Exiger une responsabilisation des personnes incarcérées sans leur donner les outils de le faire, rendrait la « pain of imprisonment » qu’est la perte d’autonomie encore plus destructive, en les confrontant à leur privation de pouvoir, à l’érosion de leur identité, ainsi qu’à leur infantilisation, qui engendraient alors des épreuves additionnelles (Haney, 2002; Warr, 2016).

Les personnes incarcérées se verraient alors constamment rappeler leur place de dominés, en position d’infériorité face à l’institution dominante. Par exemple, les programmes et activités destinés à faciliter le temps passé en détention s’inscriraient en réalité dans une logique carcérale sécuritaire, rappelant sans cesse à la personne incarcérée son étiquette de détenu (Combessie, 2000).

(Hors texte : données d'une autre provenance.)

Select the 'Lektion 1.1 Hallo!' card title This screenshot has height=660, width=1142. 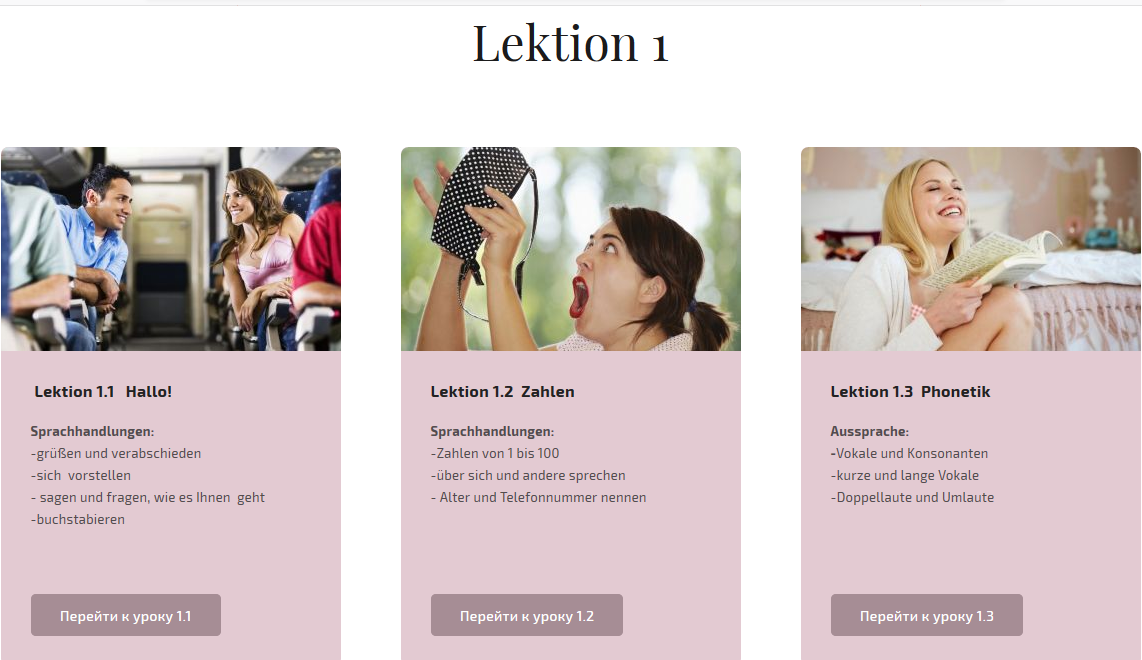pyautogui.click(x=103, y=392)
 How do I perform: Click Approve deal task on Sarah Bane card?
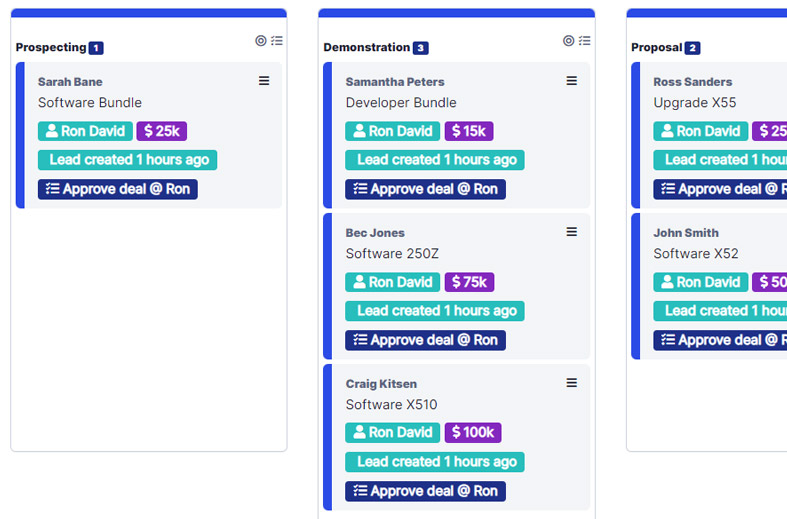(118, 189)
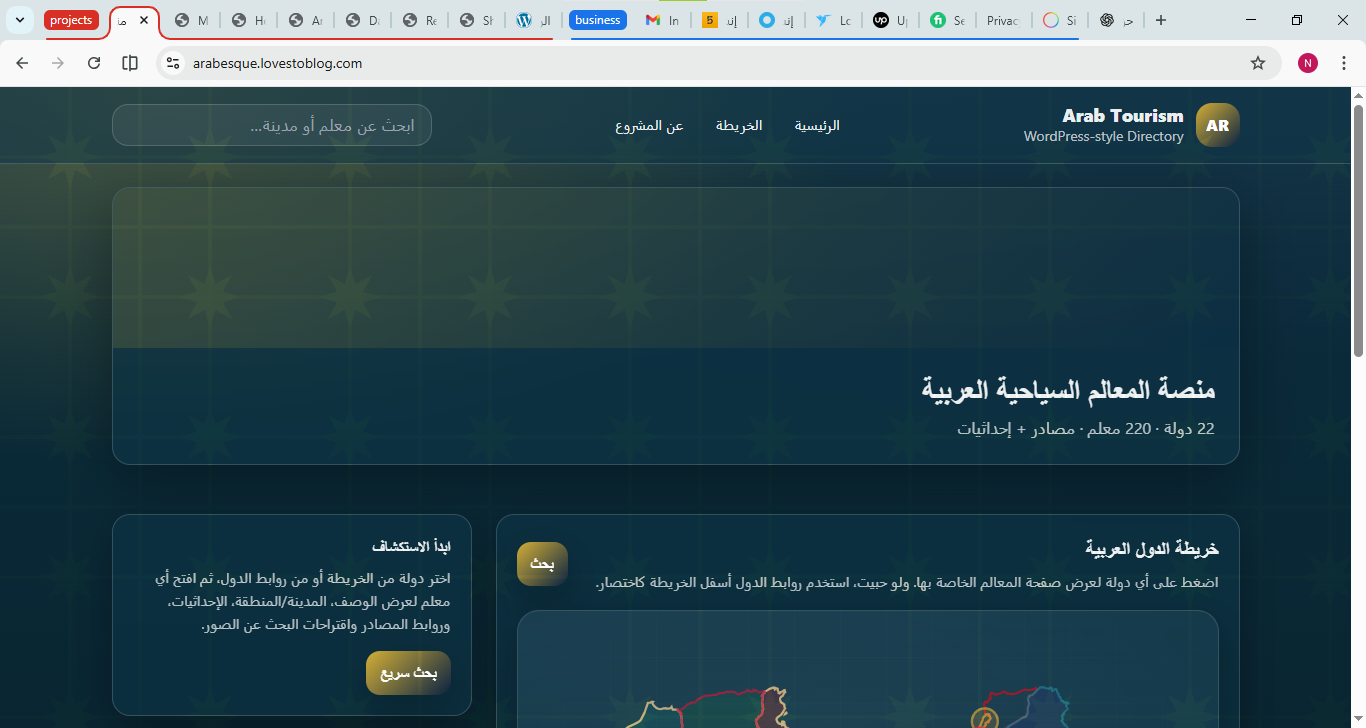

Rostaing (2001) a une approche plus nuancée. L’ouverture vers l’extérieur, la reconnaissance de droits aux détenus ainsi que la réduction du fossé entre gardiens et gardés, contrebalancés

par la dimension sécuritaire très présente, une organisation rigoureuse et une surveillance constante, la vie en collectivité dans la promiscuité ainsi que les atteintes à l’identité de la personne incarcérée, conduisent l’auteure à parler d’institution contraignante, sans toutefois qu’elle ne remette en cause la notion d’institution totale. Milhaud (2017, p. 37), s’éloigne aussi de l’approche goffmanienne de la prison, affirmant qu’elle est « une institution

totale et décloisonnée, un espace clos et poreux, un lieu d’exclusion et de réaffiliation ». Le

discours de Warr (2016), ancien détenu, semble également aller dans ce sens, lui qui souligne que pour le détenu, ce sont les micro-intrusions dans son quotidien qui renforcent le carcan carcéral, plus que les mesures de contrôle inhérentes à la prison.